2. La spirale était la matière de La bêche et le crayon, un blog découvert aujourd'hui, grâce à mon journal de veille, Les Veilleurs, et au blog de Gallica. Y était reproduit entre autres cette volute tirée d'une planche du livre "de Architectura" de Vitruve.
 


 3. Robert Filliou était cité sur un autre blog découvert aujourd'hui, Les Quotidiennes, dans la chronique de Barbara Polla, médecin et galeriste. A la fin du texte :

Une année deux mille douce, très douce, ouverte et vivante. Une vie avec l’art.

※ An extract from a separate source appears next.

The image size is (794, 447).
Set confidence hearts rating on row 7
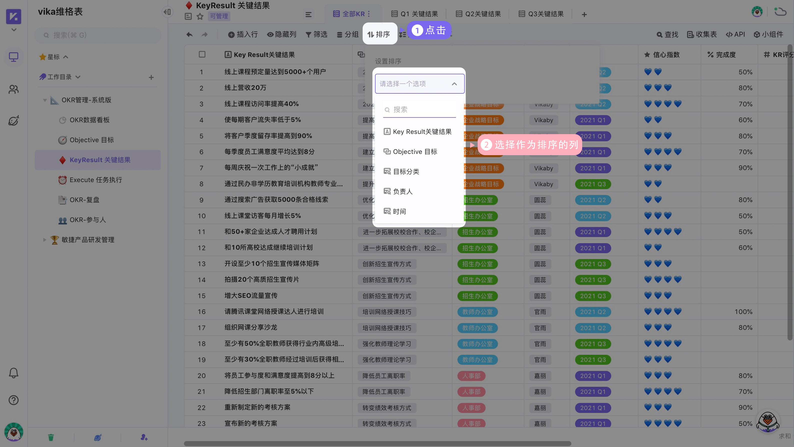(657, 168)
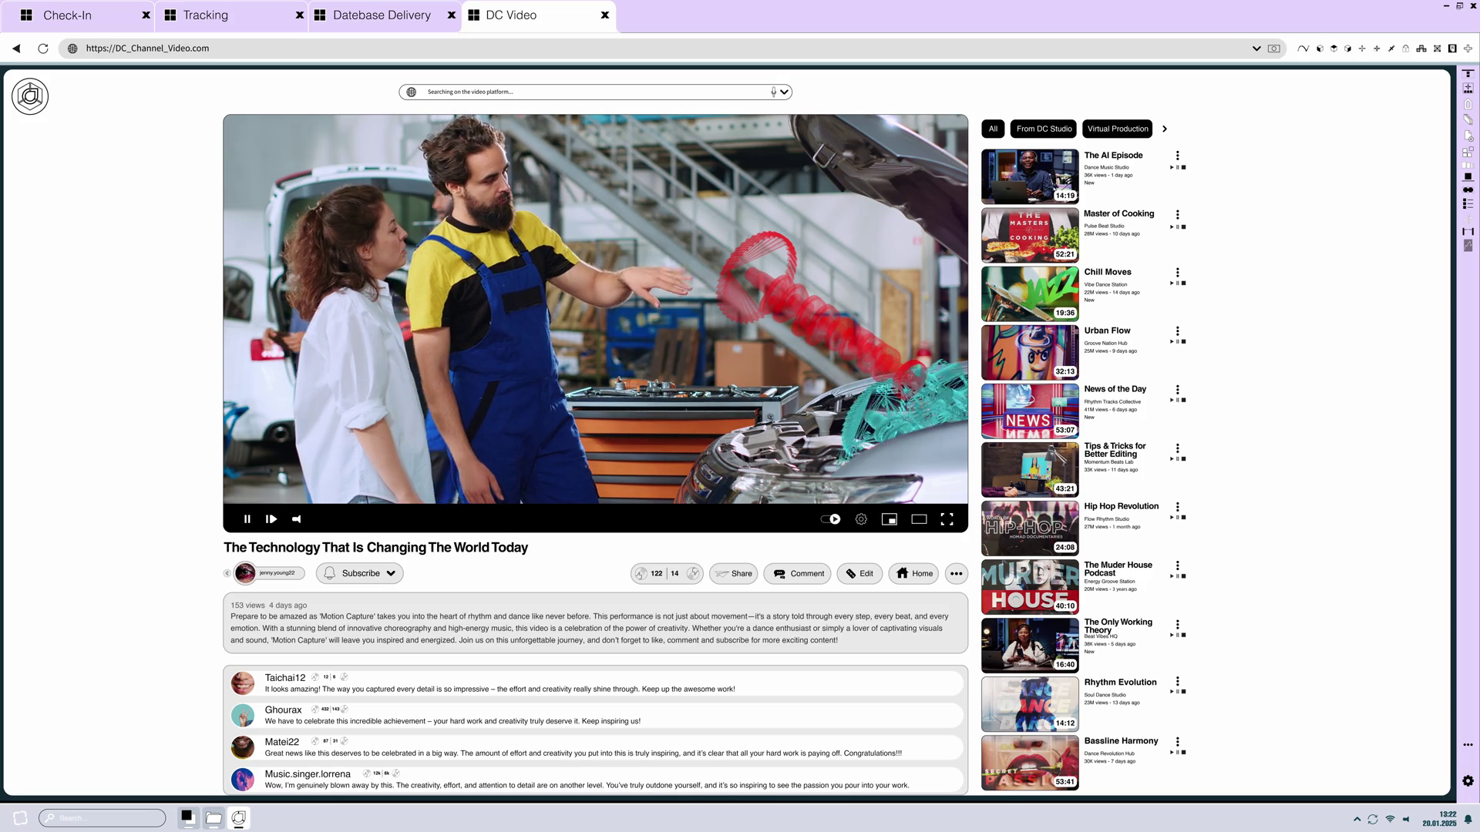Skip to next video in player

[271, 519]
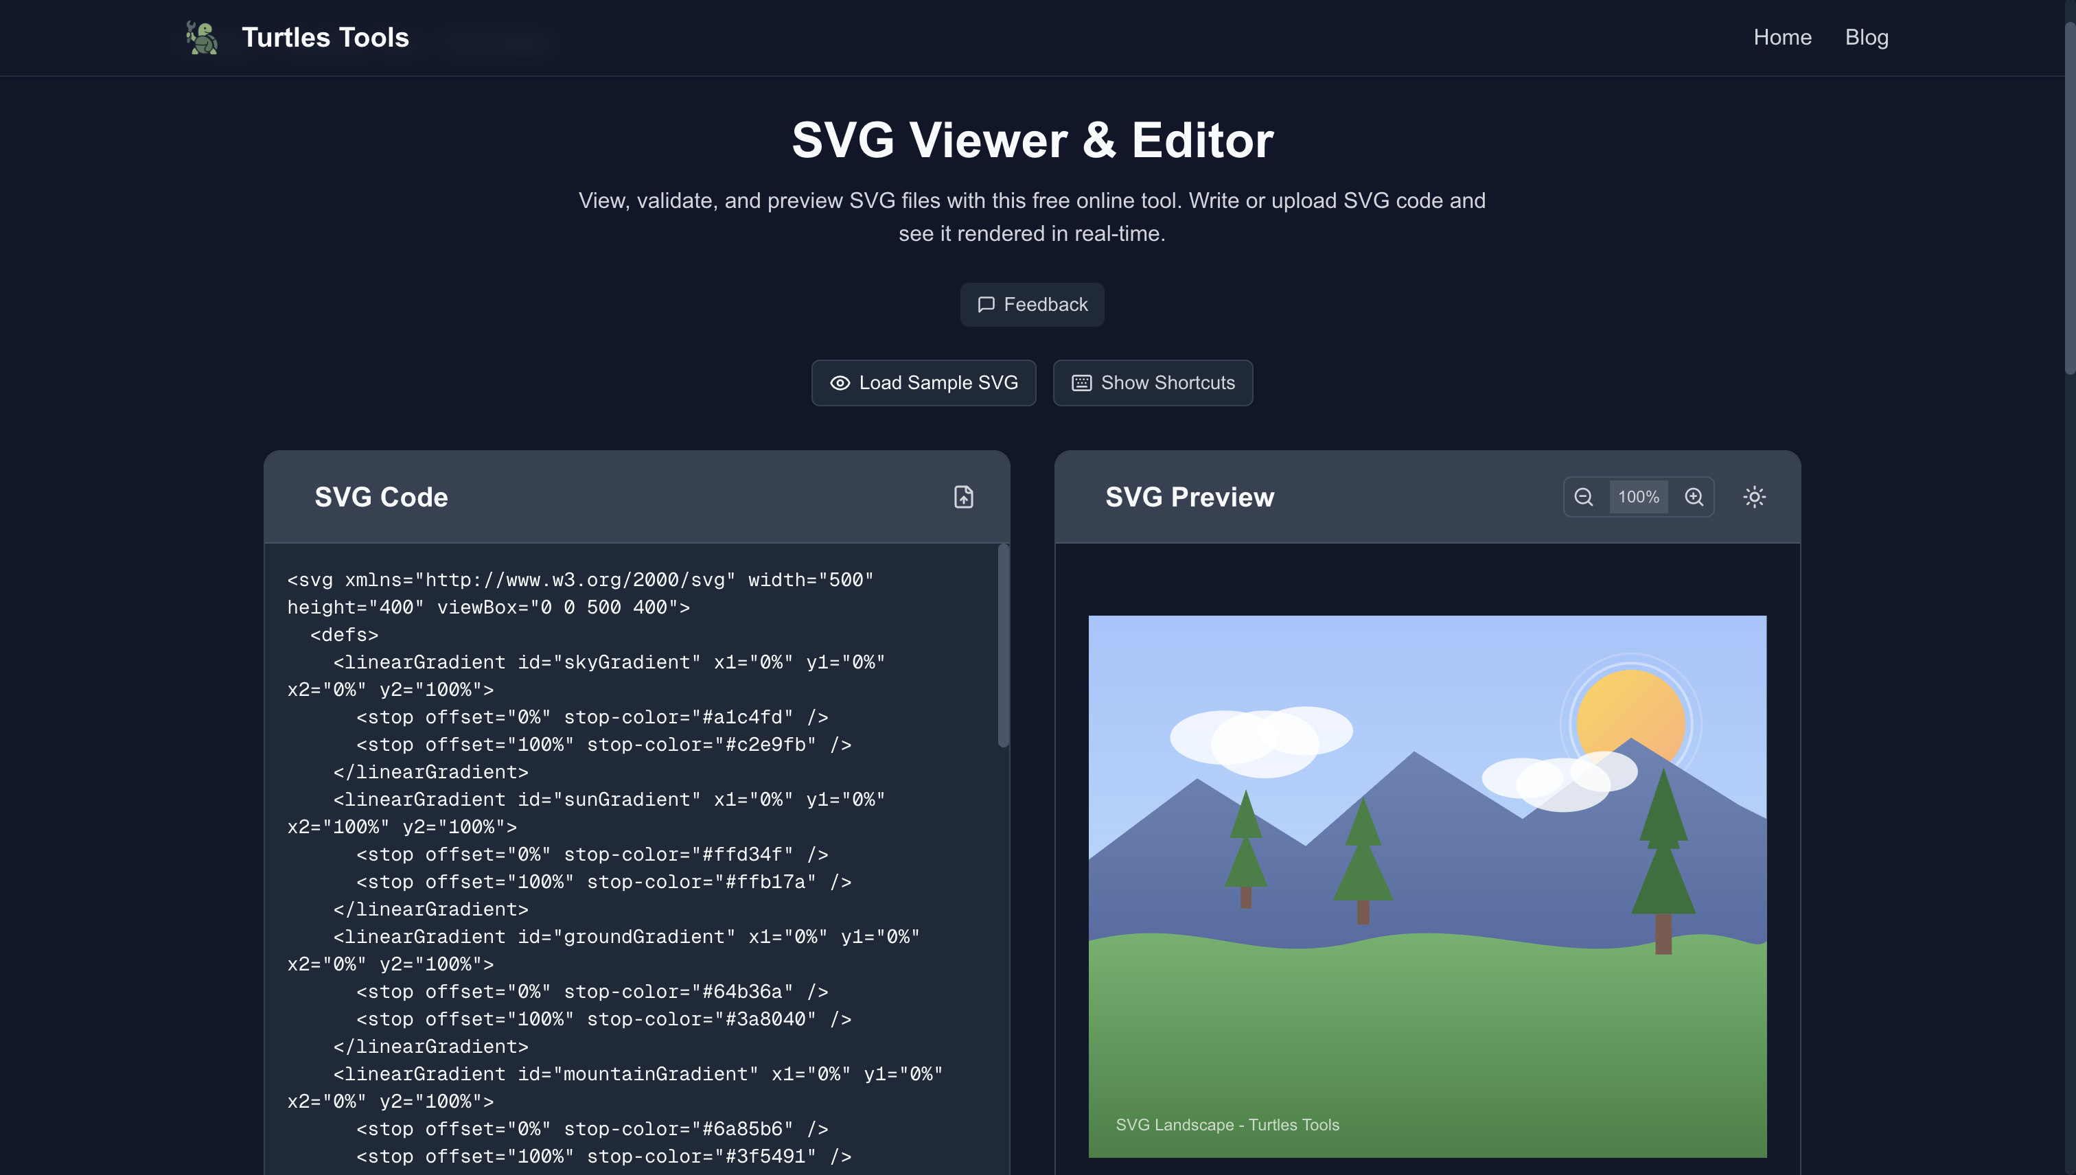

Car comme disait Robert Filliou, «L’art est ce qui rend la vie plus intéressante que l’art».
 Soit dit en passant, cette chronique traite d'une œuvre d'artiste :

L’artiste français Jean-Michel Pancin, déjà connu en Suisse (il a exposé au CAN) s’est fait ouvrir les portes de la Prison Sainte-Anne en Avignon, d’où il est originaire. Il y a pratiqué pendant plus d’un an une archéologie passionnée, à la recherche de l’art perdu, celui des prisonniers qui ont quitté cette prison il y a quelques années, pour une autre, plus moderne, moins visible, excentrée. Il a récolté les portes mêmes des cellules, transformées par les prisonniers en œuvres d’art, leurs dessins sur les murs, par frottage souvent ; les objets abandonnés, reliques d’ouverture ; et les “pelotes” perdues dans les gouttières ou dans les barbelés des toits.
Ouvrir les portes des prisons, voilà qui conclut bien cette divagation initiée par un pauvre trou de serrure.